Turner studied piano with Bella Robinson, then studied accompaniment with Richard Hageman at Chicago Musical College, and with composer and teacher Frank La Forge, and then studied solo piano with noted Mexican pianist Ernesto Berúmen.

Turner became a prominent jazz pianist in the 1920s, and he spent two-years as the pianist in the renowned Paul Whiteman Orchestra from 1925 to 1927, participating in the group's tours of Europe and the U.S.

After leaving the Whiteman Orchestra in 1927 he was appointed as the staff pianist at Paramount Studios, where worked for over 20 years. After leaving Paramount, he became a freelance session musician, and went on to perform on the music soundtracks of many other prominent film and TV productions in a screen career that spanned more than four decades.

During his Paramount tenure, Turner frequently worked as an accompanist for the studio's musical stars, such as Bing Crosby, and he was pianist, either solo or as a member of the studio orchestra, on the musical soundtracks of dozens of Paramount productions.

Although he was generally uncredited during his long screen career, Turner's work has been regularly heard by millions of viewers thanks to his extensive work in film and TV, and he worked with many prominent screen composers, most notably Dimitri Tiomkin, with whom Turner became lifelong friends, and who Turner credited as having greatly assisted in his career.

Turner also occasionally appeared on screen as an accompanist, but was typically uncredited. He can be briefly seen at the piano in the 1935 musical comedy Millions in the Air, in a scene featuring Bob Cummings and Eleanor Whitney. Other notable (uncredited) soundtrack performances include playing piano for the soundtrack of cult musical fantasy film The 5,000 Fingers of Dr. T., and the silent-film-styled piano backing (playing music composed by William Lava) for the silent segments of the Twilight Zone episode "Once Upon a Time", starring Buster Keaton.

One of Turner's most widely heard commercial recordings was his work as the featured pianist on the popular 1948 Capitol Records children's album Sparky's Magic Piano. During his commercial recording career he also collaborated with orchestra leader Victor Young and Brazilian composer Laurindo Almeida.

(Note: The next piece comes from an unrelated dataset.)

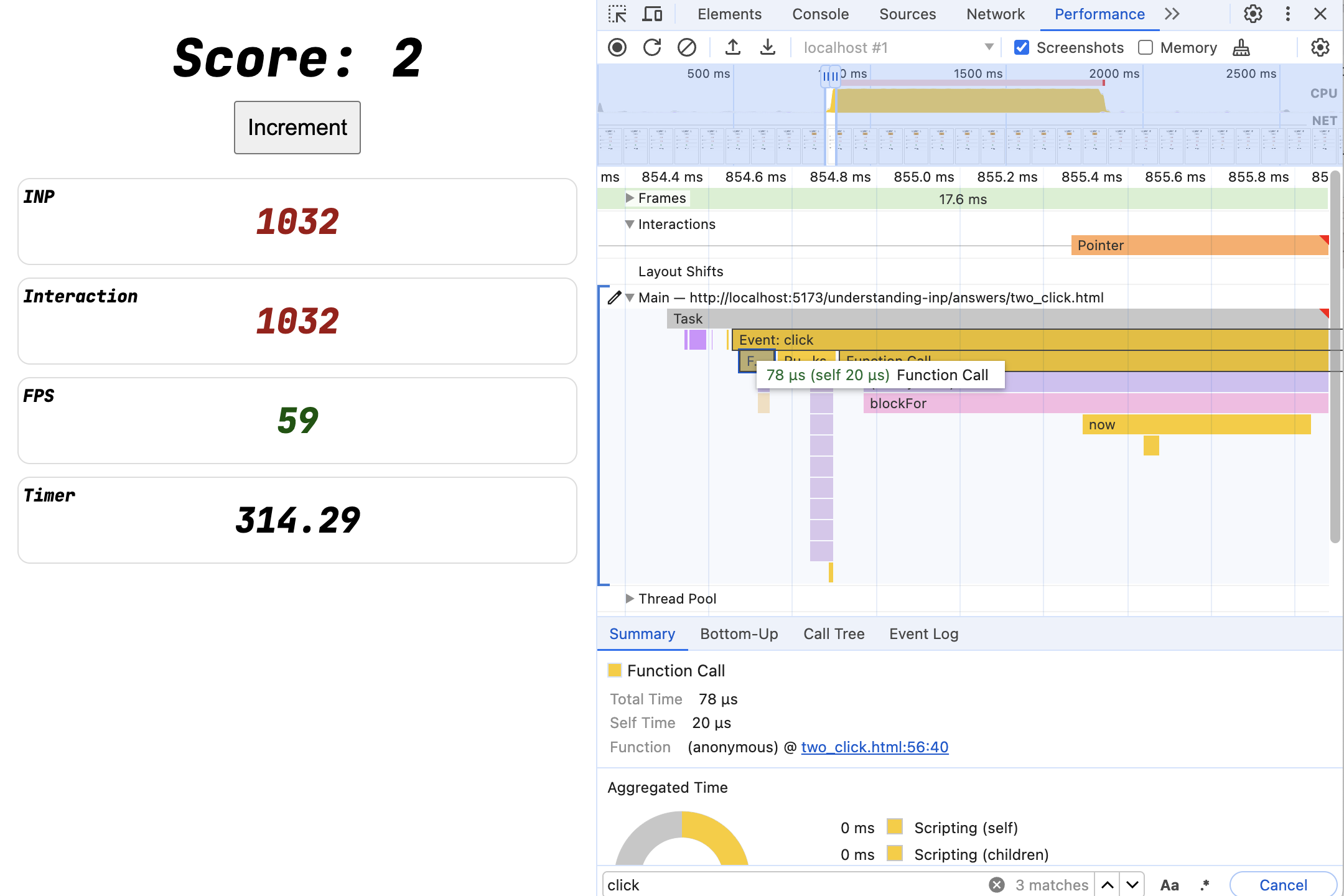Enable the Memory checkbox
The image size is (1344, 896).
click(1145, 47)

Ray Turner died in Hollywood, CA. in February 1976, one month short of his 73rd birthday.

==Notable film and TV soundtrack performances (partial list)==
- Dr. Jekyll and Mr. Hyde (1931)
- A Farewell to Arms (1932)
- Love Me Tonight (1932)
- This Is the Night (1932)
- Murder at the Vanities (1934)
- Ruggles of Red Gap (1935)
- Here is My Heart (1935)
- Mississippi (1935)
- Millions in the Air (1935)
- Desire (1936)
- Souls at Sea (1937)
- Angel (1937)
- The Great Victor Herbert (1939)
- The Lost Weekend (1945)
- Rhapsody in Blue (film) (1945)
- The Man I Love (1947)
- The Thing from Another World (1951)
- The 5,000 Fingers of Dr. T. (1953)
- The Egyptian (1954)
- Land of the Pharaohs (1955)
- Around the World in 80 Days 1956
- Rio Bravo (1959)
- From the Terrace (1960)
- Once Upon a Time (The Twilight Zone) (1961)
- The Great Escape (1963)
- The Flight of the Phoenix (1965)
- The Dirty Dozen (1967)
- The Shoes of the Fisherman (1968)
- Ironside (1967-68)
- Beneath the Planet of the Apes (1970)
- The Omega Man (1971)

==Discography (partial)==

===Singles and EPs===
- Henry Blair with Ray Turner - Sparky's Magic Piano (Capitol CL 13063, 1949)
- "The Entertainers Rag" / "Rock Island Rag" (Capitol 1950)
- "Jim Jams" / "The Entertainer's Rag" (Capitol)
- Chopin - "Waltz in E minor" / "Waltz Opus 64 No. 2 in C# minor" (Capitol 54–20171)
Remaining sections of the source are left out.